Vorliegender Text ▸
=======
Ein wesentliches Prüffeld der Finanzverwaltung ist die Ordnungsmäßigkeit von Eingangsrechnungen und der damit verbundene Vorsteuerabzug des Rechnungsempfängers. Da Fehler in den Rechnungsdokumenten nach wie vor an der Tagesordnung sind, existiert hier stets ein latentes Risiko für alle (dem Grunde nach) zum Vorsteuerabzug berechtigten Unternehmer. Einer sorgfältigen Prüfung der Eingangsrechnungen ist oberste Priorität einzuräumen. Werden Fehler erkannt, sollte der Rechnungsaussteller unverzüglich zur Berichtigung aufgefordert werden.

 
Praxis-Beispiel

Fehlender Leistungszeitpunkt

Im Januar 2021 erkennt Unternehmer U (Leistungsempfänger), dass in einer Rechnung von Anfang Dezember 2020 die Angabe des Leistungszeitpunkts fehlt. Nach Reklamation beim Rechnungsaussteller verschickt dieser im Februar 2021

a) eine Stornorechnung und fügt einen neuen, vollständigen Rechnungsbeleg bei,
b) einen einfachen Brief, der konkret auf die Rechnung bezogen ist und den Leistungszeitpunkt enthält.
=======
Datenauszug ▸
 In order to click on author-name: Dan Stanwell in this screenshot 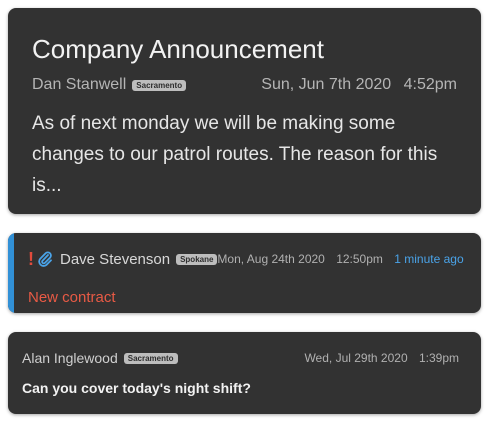, I will do `click(80, 84)`.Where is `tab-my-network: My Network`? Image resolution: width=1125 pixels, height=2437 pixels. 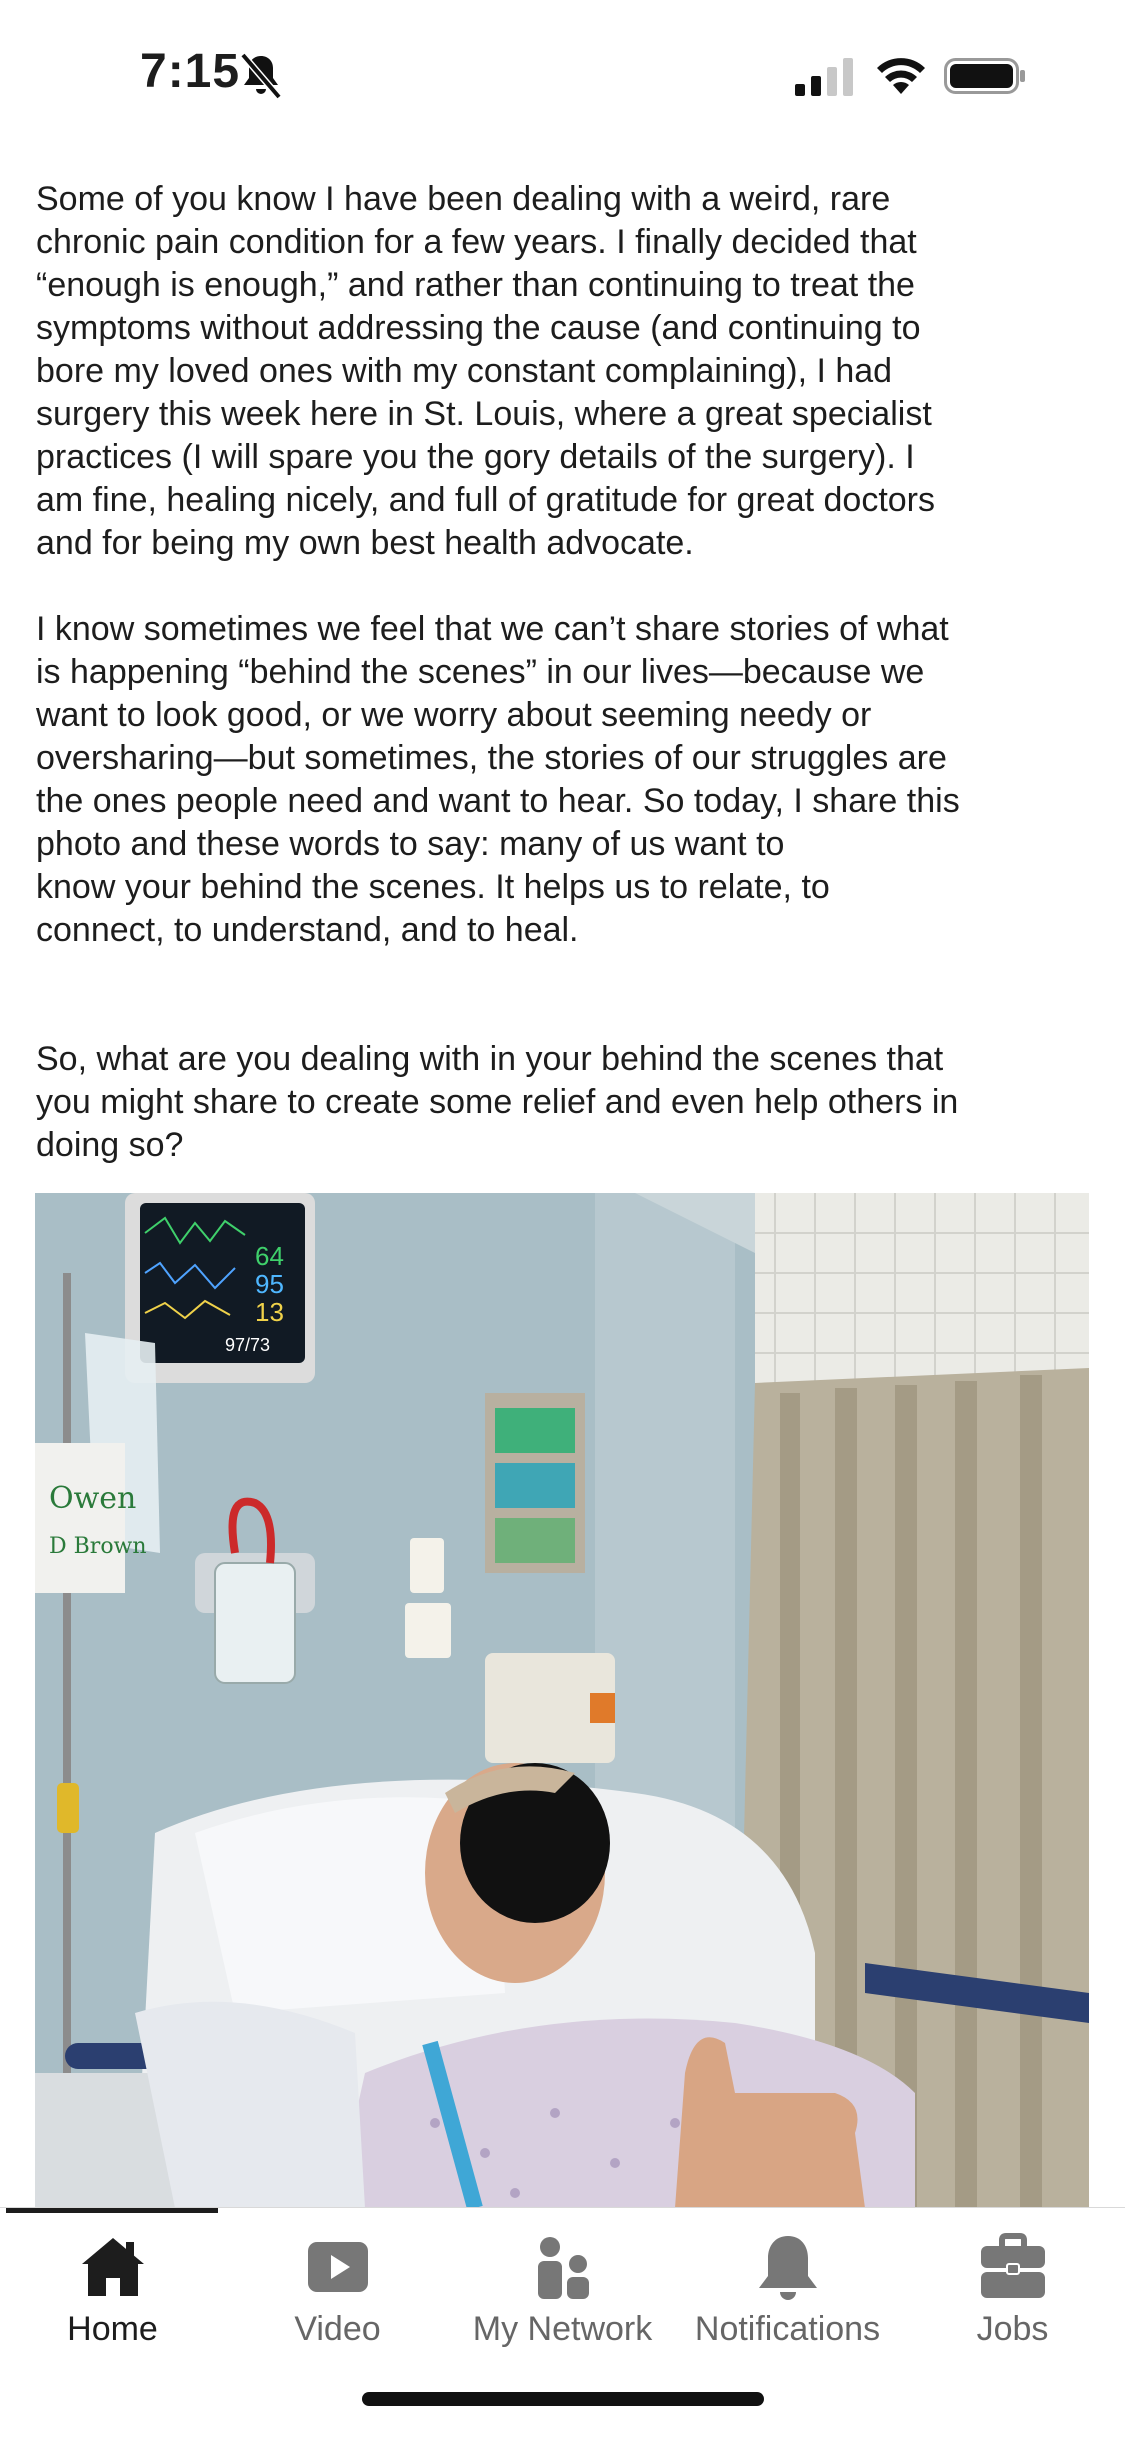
=======
Aufgabenstellung ▸ Welche Angabe fehlt laut dem Text zum Vorsteuerabzug in der Rechnung von Anfang Dezember 2020? Antworten Sie bitte in einem Satz.

Schriftliche Antwort ▸ In der Rechnung fehlt die Angabe des Leistungszeitpunkts.